Findings from a comprehensive survey of Political opinion among the Arab Public. The survey was initiated by the Konrad Adenauer Program for Jewish-Arab Cooperation at MDC.

joint logo MDC and KAS

Main Findings:

  • The Arab public has given the government an overall score of less-than-average (2.37 on a scale of 1 to 5). The level of confidence among Arab citizens with respect to the government plan to fight crime in Arab towns is very low (2.13 on a scale of 1 to 5) and similarly for the implementation of the new five-year plan (2022–26) for the economic development of Arab society (2.29 on a scale of 1 to 5).

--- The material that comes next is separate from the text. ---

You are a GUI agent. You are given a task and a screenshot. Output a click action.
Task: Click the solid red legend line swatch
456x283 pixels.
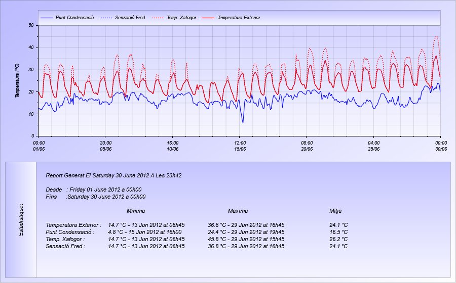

  • Although the government coalition includes an Arab party (Ra’am) and Arab members of the Jewish parties, the Arab public does not hang much hope on this situation benefiting its economic situation, its feeling of personal security or the resolution of planning and building problems in the Arab towns, nor will it increase the representation of Arabs in the civil service or improve relations between Arabs and Jews. At the same time, 40.5 percent of the respondents feel that this development will lead to an increase in voter participation among Arabs in the next elections while only 22.7 percent feel that voter participation is liable to decline.
  • One-half (51 percent) of the respondents feel that the current coalition will not last for four full years until the next elections. Only 29.1 percent feel that the current government will indeed last to the end of its term.

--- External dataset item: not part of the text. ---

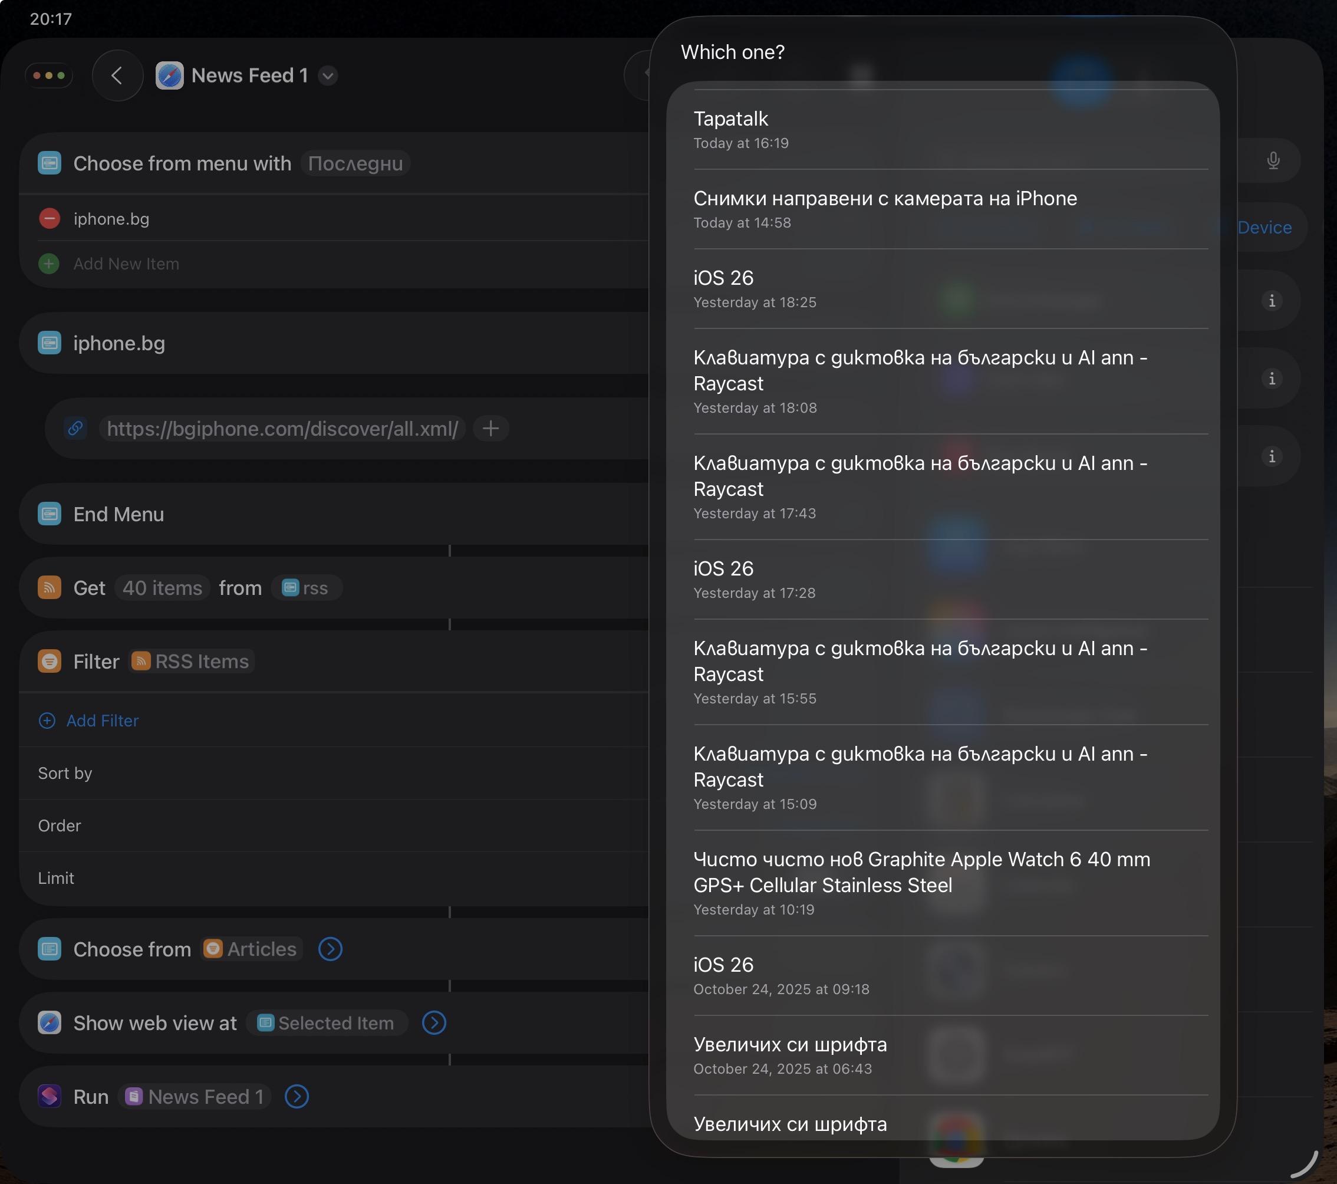The image size is (1337, 1184).
Task: Click the rss variable token
Action: 306,588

  • Most of the respondents (56.2 percent) are of the opinion that Ra’am should demand a ministerial position in the government (a minister or deputy minister) rather than just being part of the coalition. Only 14.4 percent support Ra’am’s decision to join the coalition without demanding a ministerial position and 15.5 percent are convinced that Ra’am should not have joined the coalition at all.
  • A large majority of the respondents (71.4 percent) support the idea of the Joint List (Hadash, Ta’al and Balad) reuniting with Ra’am. Only 23.7 percent do not support the idea.

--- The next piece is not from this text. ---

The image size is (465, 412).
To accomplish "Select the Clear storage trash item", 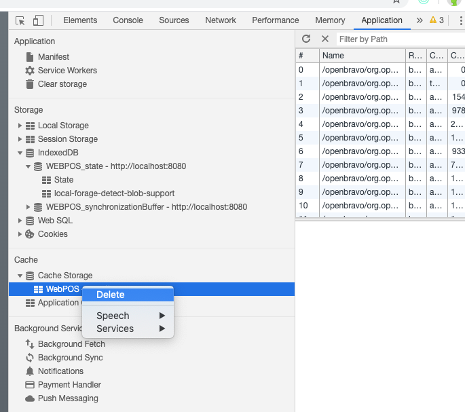I will (x=62, y=84).
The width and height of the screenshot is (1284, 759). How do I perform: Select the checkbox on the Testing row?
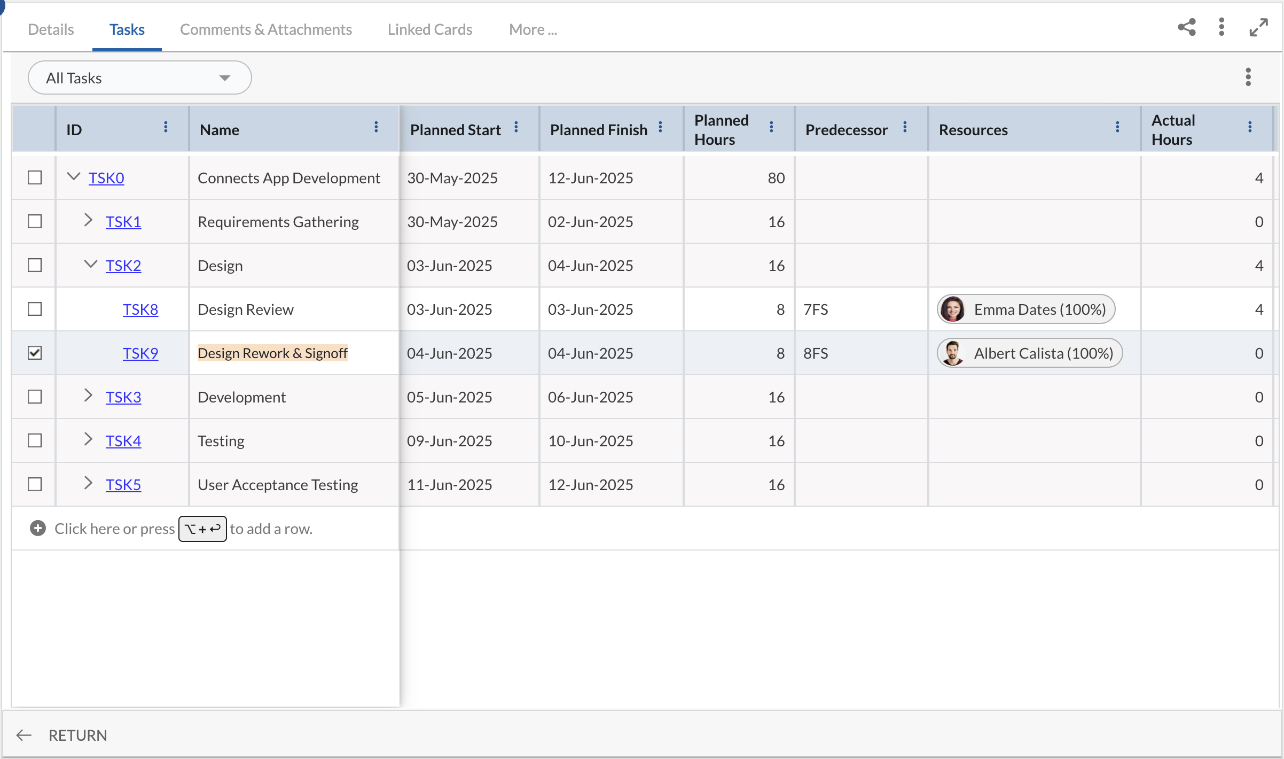pos(34,440)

  • As a result of the violent events in May, 51.8 percent of the respondents feel that relations between Arabs and Jews in the country worsened significantly.
  • A year after the signing of the Abraham Accords, the Arab public is divided on the question of whether it will contribute to political stability in the Middle East. Most of the respondents (63.2 percent) feel that it will not help bring about a peace settlement between Israel and the Palestinians. In contrast, 55.8 percent of the respondents believe that the normalization agreements are a positive development for Arab citizens of Israel.
  • Opinion is divided among the Arab public with regard to a realistic solution to the Israeli-Palestinian conflict: 23.7 percent believe in a two-state solution based on the 1967 ceasefire lines; 26 percent believe in a one-state solution with a single Palestinian-Jewish state from the Mediterranean to the Jordan River; and 37.9 percent believe that there is no solution on the horizon and that the situation will remain unchanged.
  • 61.1 percent of the respondents said that if the Knesset elections were held today they would vote while 32.9 percent said they would not. After weighting the responses, the rate of voter participation would be 49 percent.
  • One-half of the respondents (54.2 percent) feel that President Yitzhak Herzog displays little understanding of the problems of Arab society. Only 12.1 percent feel that he shows a great deal of understanding.